> [Raw data]
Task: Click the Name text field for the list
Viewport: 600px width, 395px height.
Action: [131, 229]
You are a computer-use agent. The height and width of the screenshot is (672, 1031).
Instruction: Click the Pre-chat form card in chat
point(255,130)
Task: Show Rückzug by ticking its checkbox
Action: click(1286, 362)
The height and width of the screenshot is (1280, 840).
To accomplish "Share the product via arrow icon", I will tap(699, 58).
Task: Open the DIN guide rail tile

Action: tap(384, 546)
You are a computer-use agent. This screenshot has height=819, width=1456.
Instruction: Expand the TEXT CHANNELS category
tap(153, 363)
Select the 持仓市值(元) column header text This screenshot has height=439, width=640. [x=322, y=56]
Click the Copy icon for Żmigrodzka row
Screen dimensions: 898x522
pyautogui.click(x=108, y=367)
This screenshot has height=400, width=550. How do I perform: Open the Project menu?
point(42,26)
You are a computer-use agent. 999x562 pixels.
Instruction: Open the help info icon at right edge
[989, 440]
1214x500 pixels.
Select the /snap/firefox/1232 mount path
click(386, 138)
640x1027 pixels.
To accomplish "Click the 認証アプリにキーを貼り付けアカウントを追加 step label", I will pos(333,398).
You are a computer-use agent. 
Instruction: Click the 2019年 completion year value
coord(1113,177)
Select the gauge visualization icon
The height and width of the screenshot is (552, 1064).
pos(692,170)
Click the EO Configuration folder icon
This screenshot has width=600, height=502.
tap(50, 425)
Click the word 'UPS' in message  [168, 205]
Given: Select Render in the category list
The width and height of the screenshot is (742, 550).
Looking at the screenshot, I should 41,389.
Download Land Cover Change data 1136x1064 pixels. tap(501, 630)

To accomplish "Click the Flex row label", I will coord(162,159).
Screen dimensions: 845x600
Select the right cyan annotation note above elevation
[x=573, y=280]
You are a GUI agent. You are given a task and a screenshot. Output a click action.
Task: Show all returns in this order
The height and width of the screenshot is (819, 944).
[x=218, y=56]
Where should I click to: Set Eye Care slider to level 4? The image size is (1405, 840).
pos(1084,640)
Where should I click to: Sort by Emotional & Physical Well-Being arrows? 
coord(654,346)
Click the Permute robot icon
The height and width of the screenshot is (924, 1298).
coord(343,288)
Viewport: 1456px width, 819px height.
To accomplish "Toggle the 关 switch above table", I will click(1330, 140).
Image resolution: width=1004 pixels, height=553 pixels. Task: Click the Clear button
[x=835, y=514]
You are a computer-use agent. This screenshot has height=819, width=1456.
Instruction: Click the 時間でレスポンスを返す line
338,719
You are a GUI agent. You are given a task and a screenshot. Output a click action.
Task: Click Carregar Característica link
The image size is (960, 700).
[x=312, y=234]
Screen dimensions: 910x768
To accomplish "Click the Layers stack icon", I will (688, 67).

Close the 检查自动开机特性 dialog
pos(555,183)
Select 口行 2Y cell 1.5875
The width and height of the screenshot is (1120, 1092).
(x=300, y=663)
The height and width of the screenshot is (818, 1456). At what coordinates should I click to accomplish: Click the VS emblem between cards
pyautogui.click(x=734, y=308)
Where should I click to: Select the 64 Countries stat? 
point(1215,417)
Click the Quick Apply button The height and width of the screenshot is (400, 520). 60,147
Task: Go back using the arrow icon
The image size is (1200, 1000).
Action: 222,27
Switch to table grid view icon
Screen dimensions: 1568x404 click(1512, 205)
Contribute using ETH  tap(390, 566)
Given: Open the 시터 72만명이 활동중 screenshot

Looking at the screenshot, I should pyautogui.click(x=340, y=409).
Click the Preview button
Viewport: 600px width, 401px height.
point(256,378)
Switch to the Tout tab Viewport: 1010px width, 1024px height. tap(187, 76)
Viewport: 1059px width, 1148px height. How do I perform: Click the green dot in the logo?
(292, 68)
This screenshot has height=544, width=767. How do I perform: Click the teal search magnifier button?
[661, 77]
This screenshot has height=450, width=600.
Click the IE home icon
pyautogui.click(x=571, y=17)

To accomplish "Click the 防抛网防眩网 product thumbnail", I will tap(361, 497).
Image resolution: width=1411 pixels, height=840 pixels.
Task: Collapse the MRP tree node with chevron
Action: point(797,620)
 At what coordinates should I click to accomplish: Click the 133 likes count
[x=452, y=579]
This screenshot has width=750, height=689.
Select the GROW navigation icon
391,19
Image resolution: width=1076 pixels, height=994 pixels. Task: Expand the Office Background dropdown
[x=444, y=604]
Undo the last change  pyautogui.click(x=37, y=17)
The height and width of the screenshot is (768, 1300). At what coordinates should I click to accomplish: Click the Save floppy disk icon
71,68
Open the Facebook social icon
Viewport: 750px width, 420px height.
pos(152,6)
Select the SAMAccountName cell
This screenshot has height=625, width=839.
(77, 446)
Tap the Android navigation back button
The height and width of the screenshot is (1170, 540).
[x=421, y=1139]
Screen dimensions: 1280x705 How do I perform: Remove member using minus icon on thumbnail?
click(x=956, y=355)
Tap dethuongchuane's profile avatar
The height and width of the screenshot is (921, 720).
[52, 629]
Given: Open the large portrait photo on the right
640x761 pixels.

> [Exercise directions] Show every line of the data that includes the string "list".

> [Solution]
Task: Click the Name text field for the list
Given: Select Render in the category list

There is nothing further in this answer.